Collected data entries
==================================================
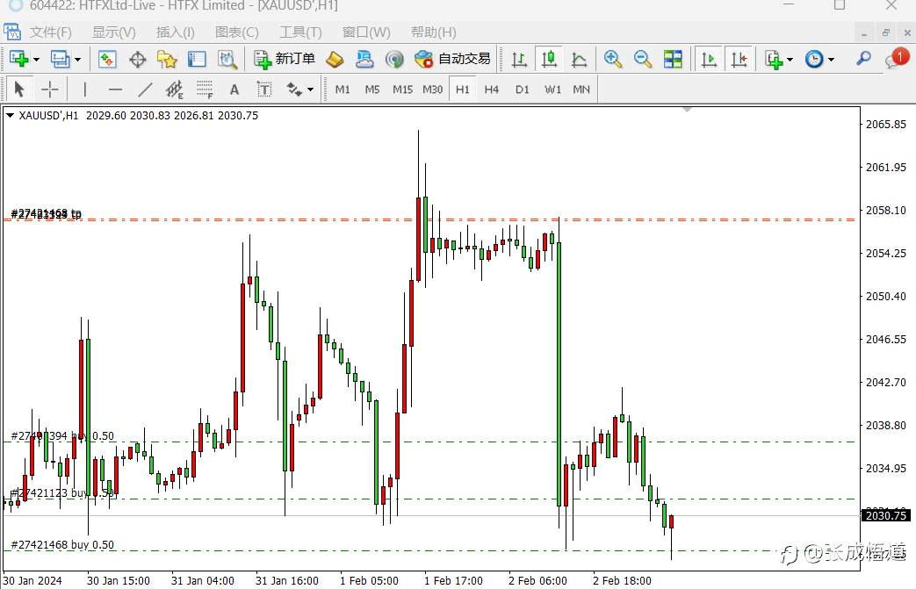Image resolution: width=916 pixels, height=589 pixels.
Task: Toggle the candlestick chart mode
Action: [x=549, y=59]
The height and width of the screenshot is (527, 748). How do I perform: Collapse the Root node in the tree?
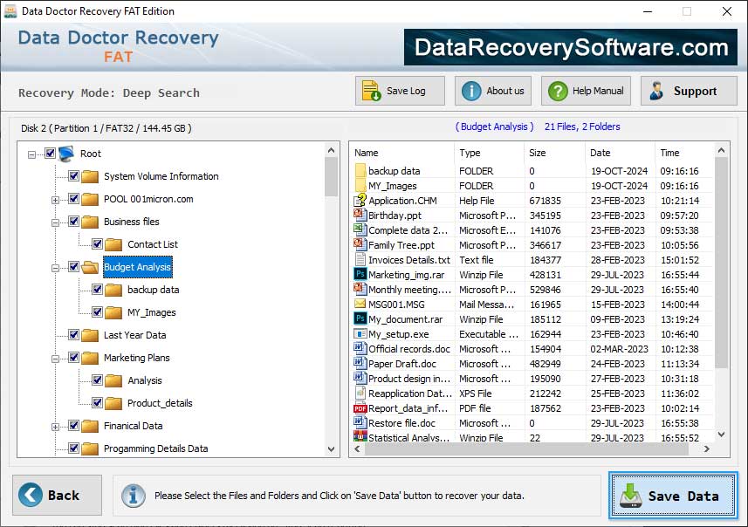tap(31, 153)
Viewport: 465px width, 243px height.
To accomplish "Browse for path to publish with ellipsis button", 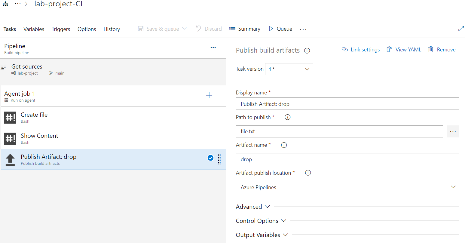I will tap(453, 131).
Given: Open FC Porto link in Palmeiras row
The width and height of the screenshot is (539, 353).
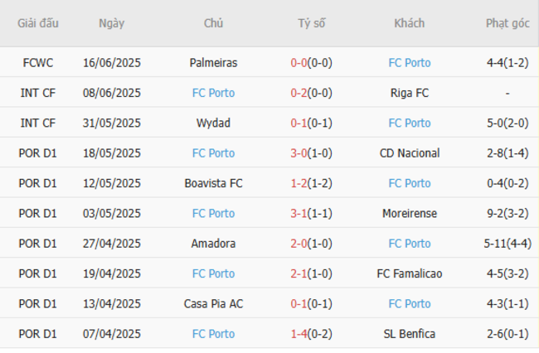Looking at the screenshot, I should [x=409, y=63].
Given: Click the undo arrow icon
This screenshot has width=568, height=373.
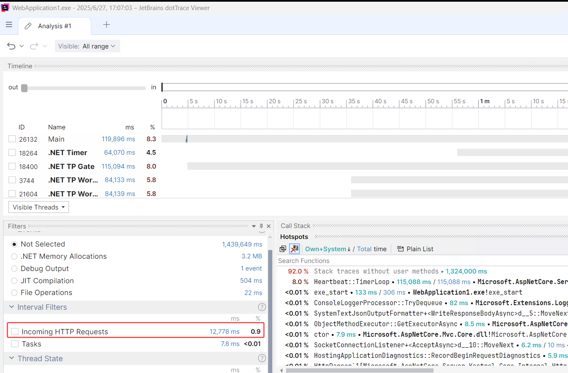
==================================================
§ **Your goal**
Each line from the one containing "The width and" through the last line of the entries above is to be extracted exactly. Pictures are not part of the copy.

§ **Task output**
The width and height of the screenshot is (539, 353).
Looking at the screenshot, I should [x=409, y=63].
Given: Click the undo arrow icon
This screenshot has width=568, height=373.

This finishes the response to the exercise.